Apparantly one way salvage operators make money is to lift steel armour plates from warships sunk before the first atomic bombs were detonated. The atom bombs apparently relesed material that finds it way into the steel produced today and by virtue of the date of manufacture and destruction of these ships their steel contains none of these radioactive particles, the steel is therefore good for use in sensitive scanning devices.
What exactly was released into the atmosphere and why does it find its way into the steel produced today?
WAG: the carbon isotope distribution is different? That would seem to fit.
My roommate, a former engineer on a nuclear sub, confirmed the value of pre-atomic-age forged steel. The metal from battleships laid before then is called OBS in material lists, for “old battleship steel”.
As to what is in our environment that contaminates production: since the early bombs only had 1 kg. of the fissionable material actually fission, the rest got pulverized and dispersed to the winds. Also, lots of soil was exposed to radiation and kicked up to stratospheric heights, where it was dispersed globally.

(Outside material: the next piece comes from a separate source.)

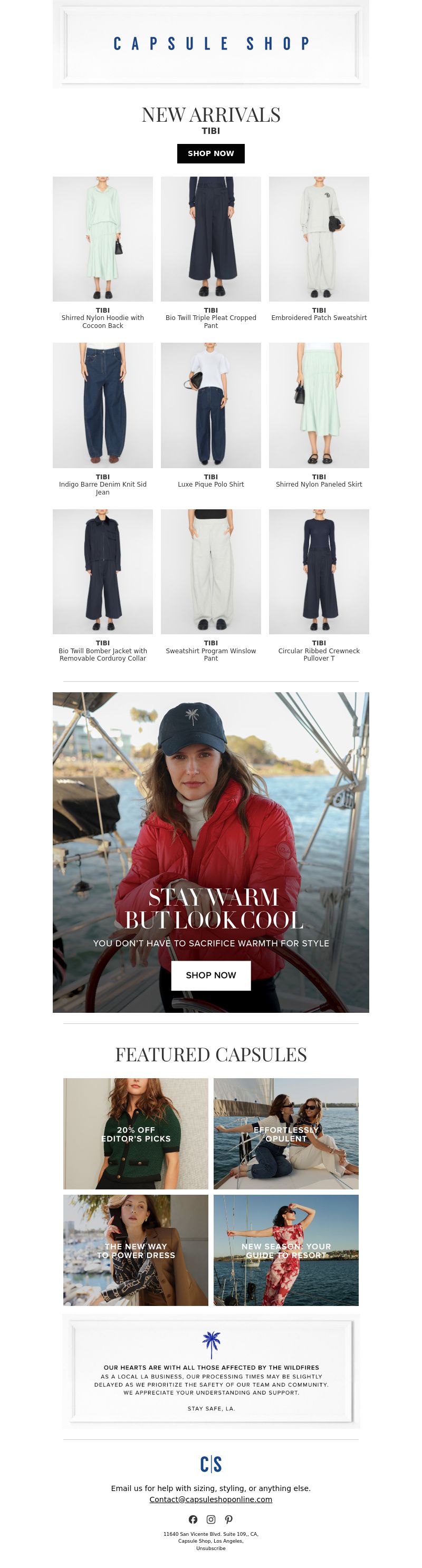Screen dimensions: 422x1568
Task: Open the Instagram social icon
Action: tap(210, 1519)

In a related topic, scientists are raising lead ingots from grecco-roman cargo ships sunk in the Mediterranian Sea thousands of years ago. Apparently, sitting on the bottom of the seaa, the ingots are no longer in contact with background radiation…cosmic sources, artificial sources,
the very uranium and or plutonium from which the lead decayed, anything at all.
This makes the aincient lead a superior sensor shield.